Currently the hash tables used for hash join and aggregation use 16 bytes per bucket and 24 bytes per additional duplicate for a key:
There are some comments in the code that suggest folding the boolean values into the upper bits of the pointers (since on amd64 the address space is only 48 bits, but moving to 57 bits apparently - see https://software.intel.com/sites/default/files/managed/2b/80/5-level_paging_white_paper.pdf). That would reduce the bucket to 12 bytes of actual data.
This would give us the opportunity to reduce memory requirements of joins and the pressure on caches significantly, provided we can work out the implementation issues and the cost of the bit manipulation doesn't exceed the benefit (my intuition is that cache effects are way more important but I could be wrong).

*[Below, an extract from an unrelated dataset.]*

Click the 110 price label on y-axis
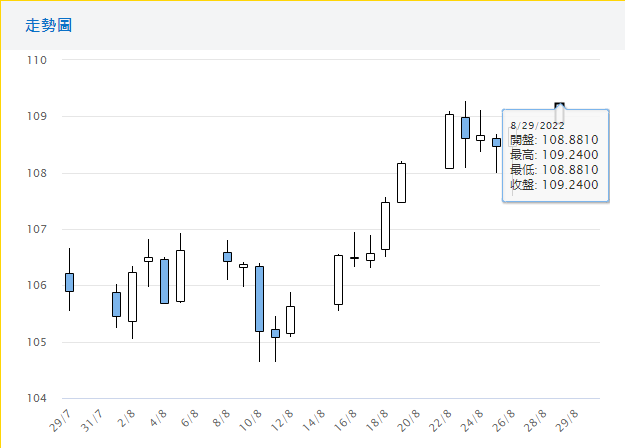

Here's a rough idea of what we could do:
- Implement folding of booleans into the pointer and mark struct Bucket as packed so that it doesn't just undo the work with additional padding.

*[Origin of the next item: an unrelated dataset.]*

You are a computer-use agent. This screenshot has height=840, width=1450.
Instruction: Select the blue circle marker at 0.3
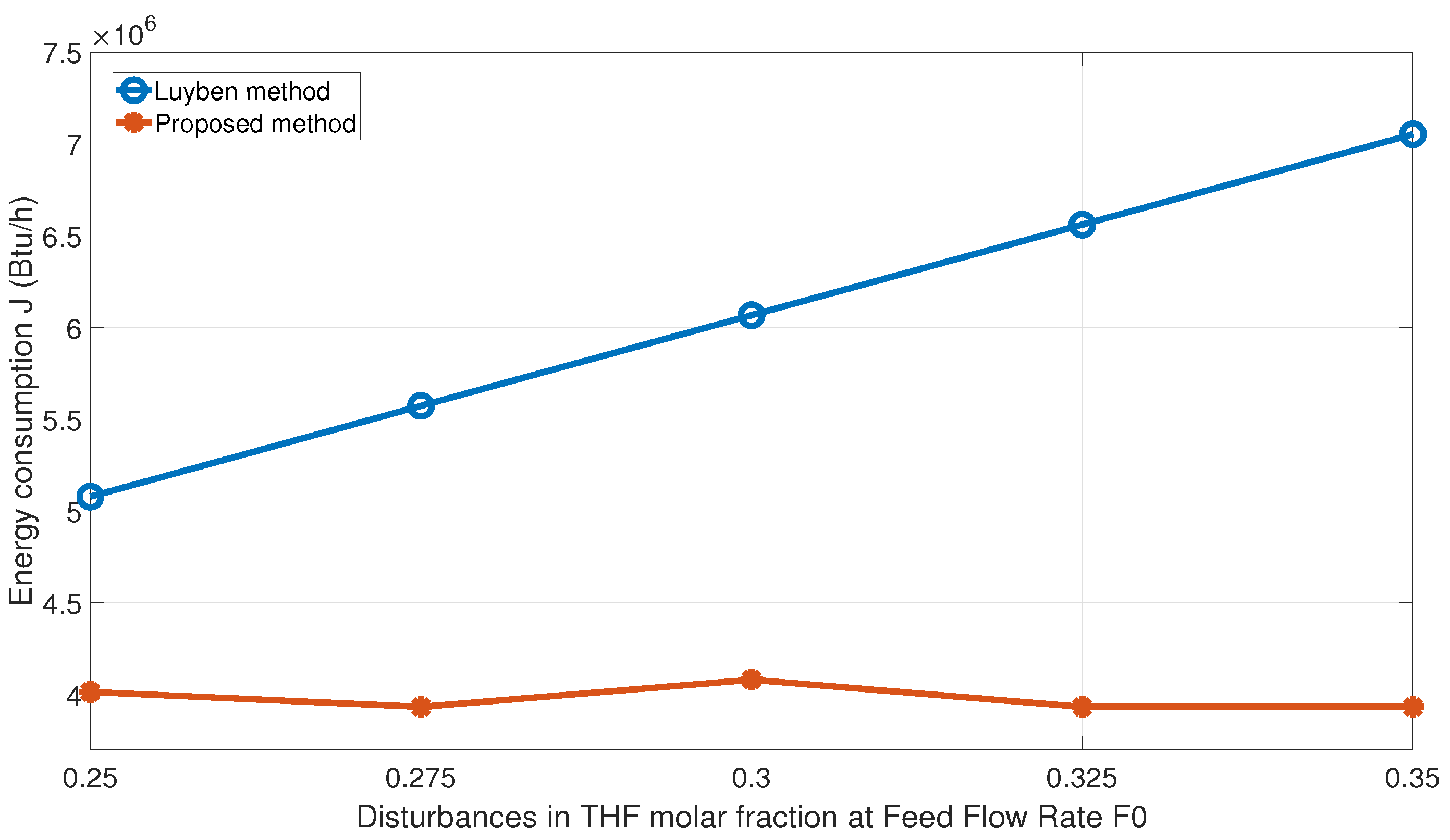(752, 315)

- Modifying Hashtable to work with the new bucket structure. This needs a little thought since the bucket allocations must be a power-of-two size in bytes, but we also need the hash table entries to be a power-of-two in order for masking the hash to get the bucket number to work. I think either we could just leave wasted space in the buffer or switch to a non-power-of-two number of buckets and using an alternative method of getting the bucket from the hash: https://lemire.me/blog/2016/06/27/a-fast-alternative-to-the-modulo-reduction/
- Run benchmarks to see if it's beneficial. The effect probably depends on the data set size.